The cross-technology translation gap between MS and antibody-based assays continues to be a major bottleneck within the biomarker development and thus a major factor limiting the successful clinical implementation of fluid biomarkers. Therefore, optimization and rationalization of biomarker assay design should receive increased attention. In this review, we examined the typical workflow of novel immunoassay development to identify steps that can benefit from the incorporation of bioinformatics tools. We determined areas of interest during the selection of appropriate biomarker candidates, antibodies and immunogenic peptides. For each area of interest we established which specific properties could be investigated with the aid of online databases, prediction and visualization tools. For each property of interest we discussed at least one specific tool and illustrated how the gained knowledge can enhance or accelerate the assay development process.

Recent progress within bioinformatics has led to the release of a vast number of resources useful for fluid protein biomarker research. The value of these tools is constantly increasing as new entries are added to databases, the performance of prediction tools is improved, and the integration across different databases is promoted. Especially the release of AlphaFold and its corresponding database is expected to strongly increase the prediction accuracy of methods dependent on protein structures, e.g., epitope predictors. Note that while the AlphaFold Structure Database provides researchers with a protein structure model for every human protein, the use of these structure models in structure-based predictors should be gauged for proteins with a high disorder content. As disordered regions are defined by the absence of a definite structure, prediction on structures of highly disordered proteins are not meaningful and the use of sequence-based prediction tools is advisable for such regions.

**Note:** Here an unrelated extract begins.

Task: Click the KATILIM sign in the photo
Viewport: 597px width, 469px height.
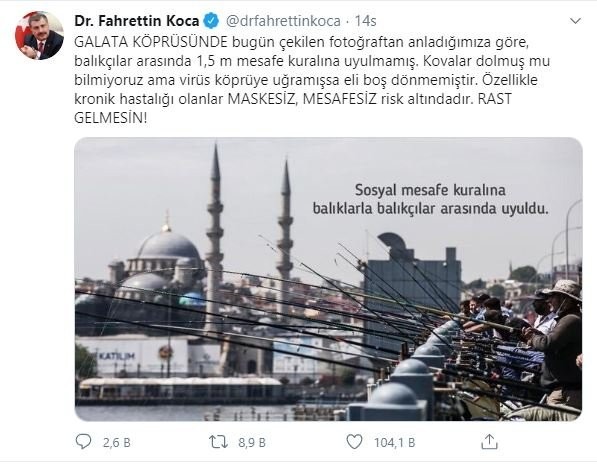Action: pos(117,356)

Much effort has been put into making these tools user-friendly for the general researcher. However, incomplete knowledge about which types of resources exist and which would be most suitable for the matter at hand might discourage many researchers from implementing computational methods in a meaningful way. Hence, with this review, we aim to present the scope of current available bioinformatics tools and provide explicit ideas on how to utilize them for biomarker assay development. Especially the included use cases on AD biomarker candidates offer an easy demonstration of how to use the presented tools and resources and critically evaluate the findings.

While bioinformatics have the potential to save time, resources and money, the limitations of these computational resources should be contemplated, especially when basing decisions about the prioritization or exclusion of biomarker candidates and antibodies on them. The accuracy of the results can vary greatly between prediction tasks. For instance, while an independent benchmark study of sequence-based disorder predictors reported AUC scores up to 0.957 [109], current sequence-based epitope predictors report lower performance measures between 0.62 and 0.704 [81, 82]. The difficulty of the prediction task should therefore always be considered when examining results. Additionally, databases can contain bias towards well-studied proteins. Proteins that have been investigated thoroughly have extensive annotations, while the so far less significant part of the proteome might be missing many observations. It is important to remember that the absence of annotations might not present the actual state of a protein, e.g., missing PTM annotations in a database give no guarantee of this protein not being modified.

In conclusion, we expect this review to provide a valuable introduction into bioinformatics solutions for the current challenges within the biomarker assay development pipeline. The collection of suitable tools compiled and categorized here provides a starting point to incorporate the methods and can save time and resources.